Tout, dans cette nouvelle pratique, est illégal. Pour commencer, selon le Code de la santé publique, les médecins ont interdiction de « dispenser des consultations, prescriptions ou avis médicaux dans des locaux commerciaux ». La consultation à distance est, elle aussi, interdite, de même que la publicité pour les offres de soins. Dans un mail du 16 janvier tombé sous la palme du « Canard », Brice Jantzem, le président du Syndicat des audioprothésistes, a interpellé l’Assurance maladie, la Répression des fraudes et la Direction générale de l’offre de soins du ministère de la Santé. Si le syndicat, au vu des déserts médicaux, plaide pour l’autorisation de la téléconsultation (selon le Conseil national de l’Ordre des médecins, la France ne dispose que de trois ORL pour 100 000 habitants), il regrette ces fraudes. Les autorités, jusqu’ici, font la sourde oreille…
Monde de ouïe-ouïe
… et Optical Center, qui n’a pas répondu aux sollicitations du Volatile, trace sa route. Depuis 2020, ses opticiens et audioprothésistes, à bord de camions « OC Mobile », se rendent à domicile, à l’hôpital ou en maison de retraite pour fourguer leurs équipements. Une pratique de vente itinérante également illégale – comme la pub qui en est faite sur les réseaux sociaux.

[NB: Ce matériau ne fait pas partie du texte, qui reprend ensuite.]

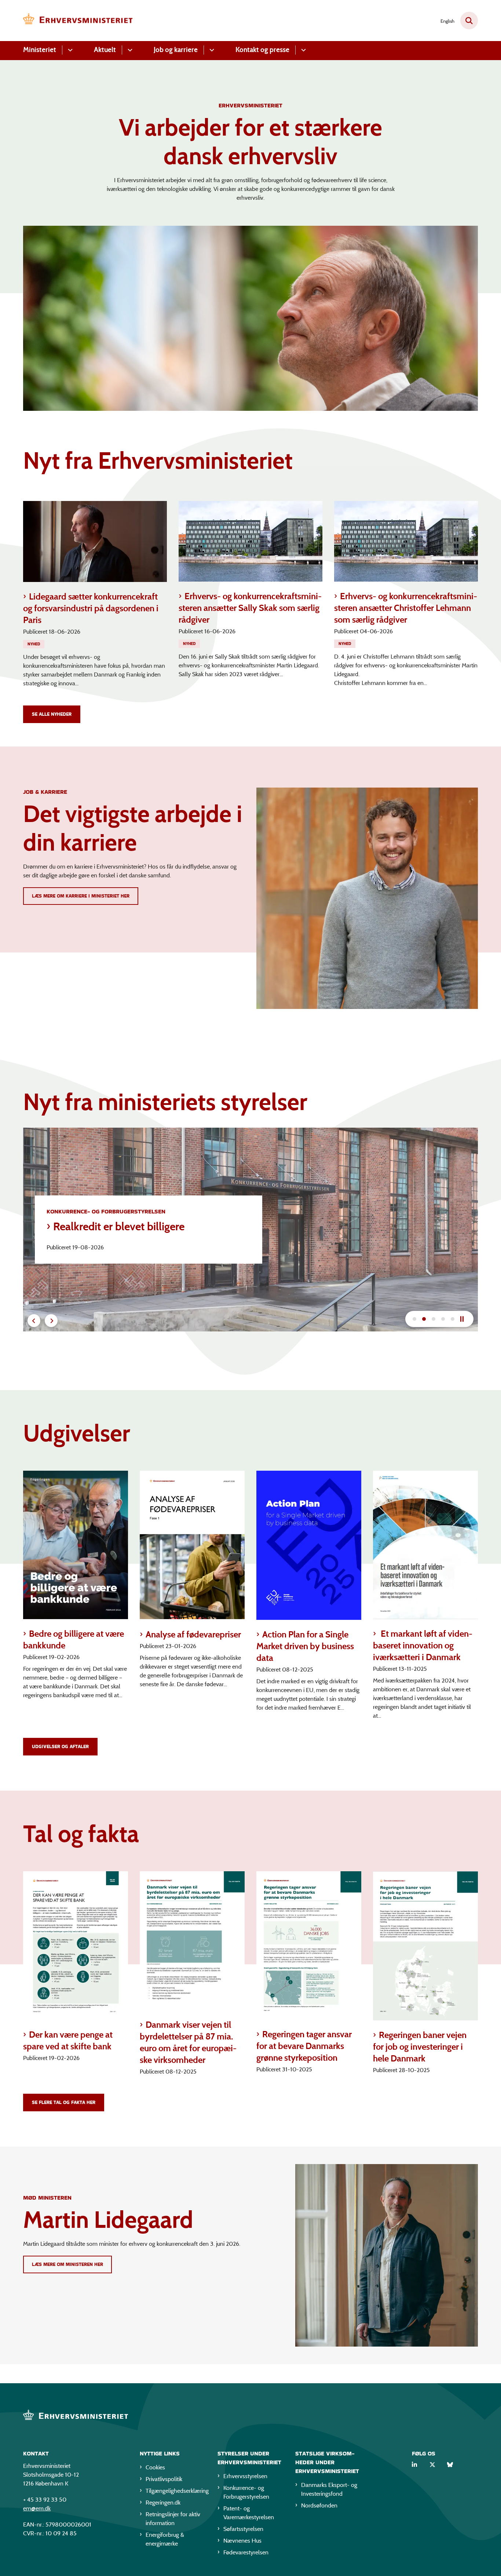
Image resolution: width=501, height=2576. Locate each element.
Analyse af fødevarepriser (193, 1634)
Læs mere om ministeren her (67, 2264)
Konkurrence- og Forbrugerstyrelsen (246, 2492)
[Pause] (464, 1319)
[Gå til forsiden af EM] (78, 20)
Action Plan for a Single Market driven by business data (305, 1646)
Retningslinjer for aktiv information (173, 2519)
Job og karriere (176, 49)
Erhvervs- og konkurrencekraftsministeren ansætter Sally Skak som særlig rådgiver (250, 608)
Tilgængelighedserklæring (176, 2490)
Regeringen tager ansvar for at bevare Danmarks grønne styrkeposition (304, 2046)
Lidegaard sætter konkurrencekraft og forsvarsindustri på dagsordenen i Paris (90, 608)
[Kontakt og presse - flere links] (302, 50)
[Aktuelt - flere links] (129, 50)
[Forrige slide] (34, 1320)
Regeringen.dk (163, 2502)
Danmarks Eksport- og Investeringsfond (329, 2489)
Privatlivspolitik (164, 2479)
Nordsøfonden (319, 2505)
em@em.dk (37, 2508)
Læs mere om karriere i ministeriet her (80, 895)
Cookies (155, 2467)
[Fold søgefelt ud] (469, 20)
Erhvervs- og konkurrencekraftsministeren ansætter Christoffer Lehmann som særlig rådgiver (405, 608)
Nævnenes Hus (242, 2540)
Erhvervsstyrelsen (245, 2476)
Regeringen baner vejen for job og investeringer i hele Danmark (420, 2047)
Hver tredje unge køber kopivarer (130, 1226)
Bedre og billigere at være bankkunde (73, 1639)
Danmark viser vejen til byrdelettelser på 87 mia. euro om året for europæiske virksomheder (188, 2042)
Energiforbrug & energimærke (165, 2539)
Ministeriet (39, 49)
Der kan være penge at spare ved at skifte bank (68, 2040)
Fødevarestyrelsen (245, 2552)
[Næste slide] (414, 1319)
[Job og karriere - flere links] (211, 50)
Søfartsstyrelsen (243, 2528)
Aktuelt (105, 49)
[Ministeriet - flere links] (69, 50)
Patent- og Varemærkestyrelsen (248, 2513)
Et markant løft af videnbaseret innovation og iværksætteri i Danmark (422, 1645)
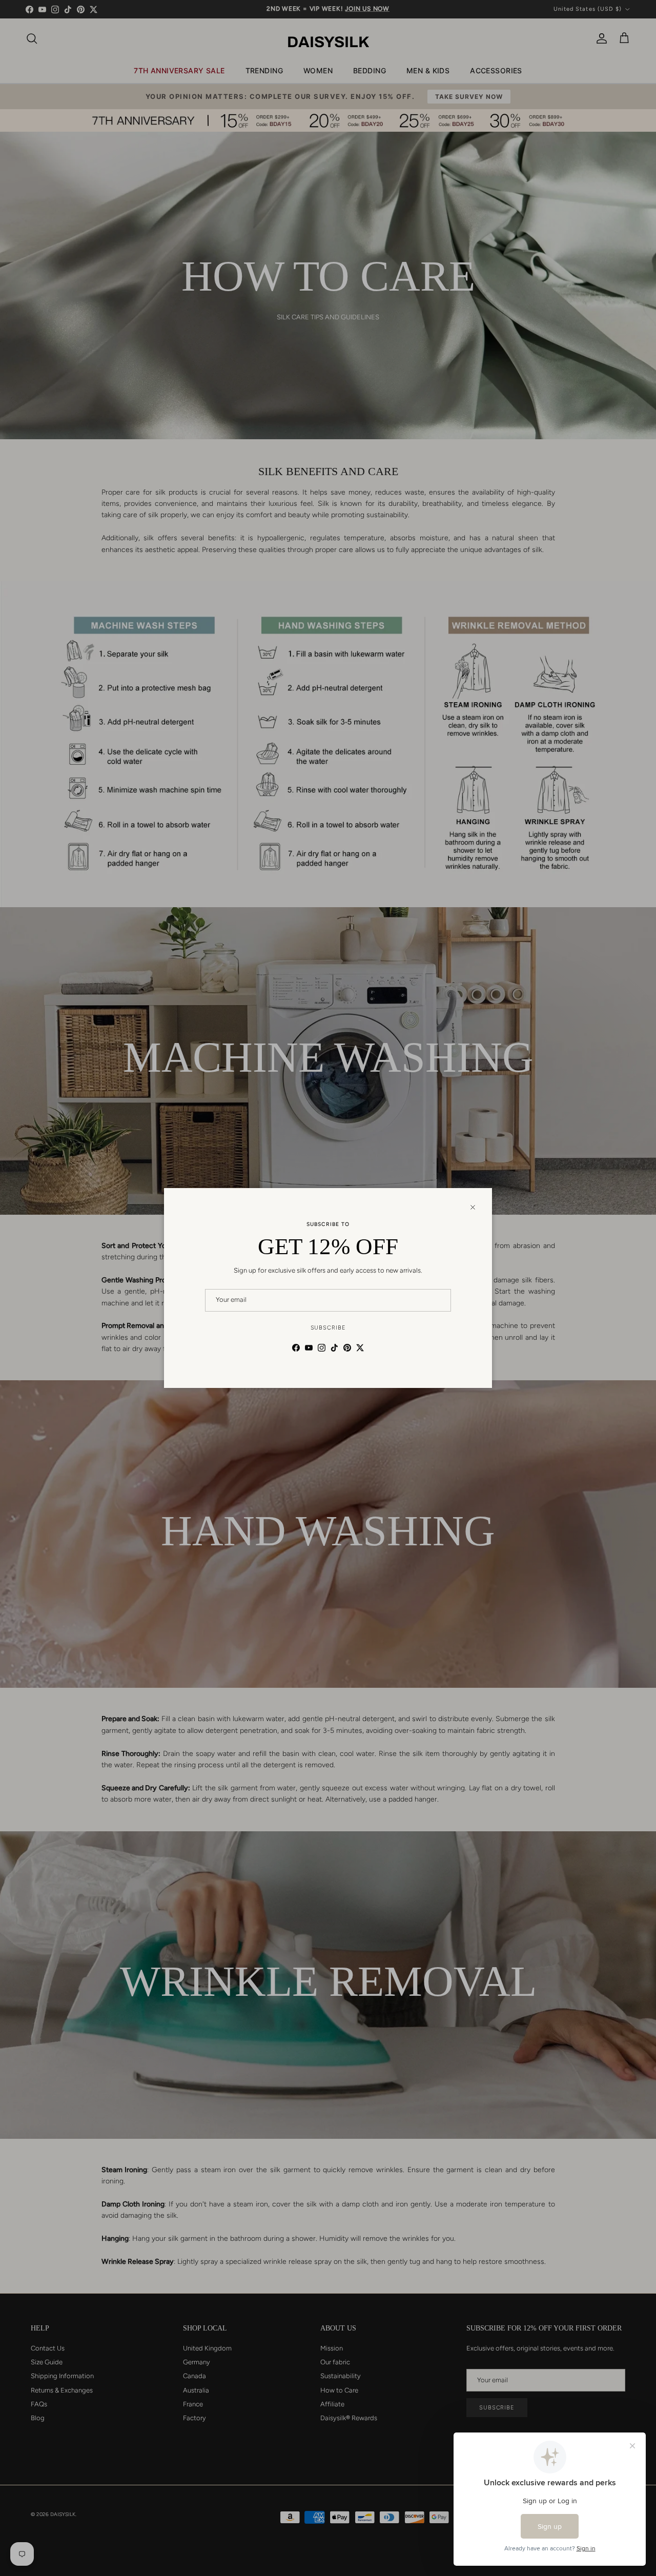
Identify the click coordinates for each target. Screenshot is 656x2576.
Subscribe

Mais le groupe spécialiste de l’audition depuis 1991 ne voit pas le problème. Dirigé par le milliardaire Laurent Lévy, il entend profiter à plein du boom des prothèses audio. Depuis 2019, le 100 % santé permet aux assurés d’accéder à des appareils auditifs à moins de 950 euros l’unité sans reste à charge. En cinq ans, le nombre de bénéficiaires a presque doublé, atteignant 817 000 personnes en 2023. Certains y voient un bon filon. La Caisse nationale de l’assurance maladie a rejeté 9 000 factures sur 16 000 contrôlées fin 2023 et début 2024, pour absence d’examen par un médecin, absence de délivrance réelle de l’appareillage et fausses prescriptions médicales.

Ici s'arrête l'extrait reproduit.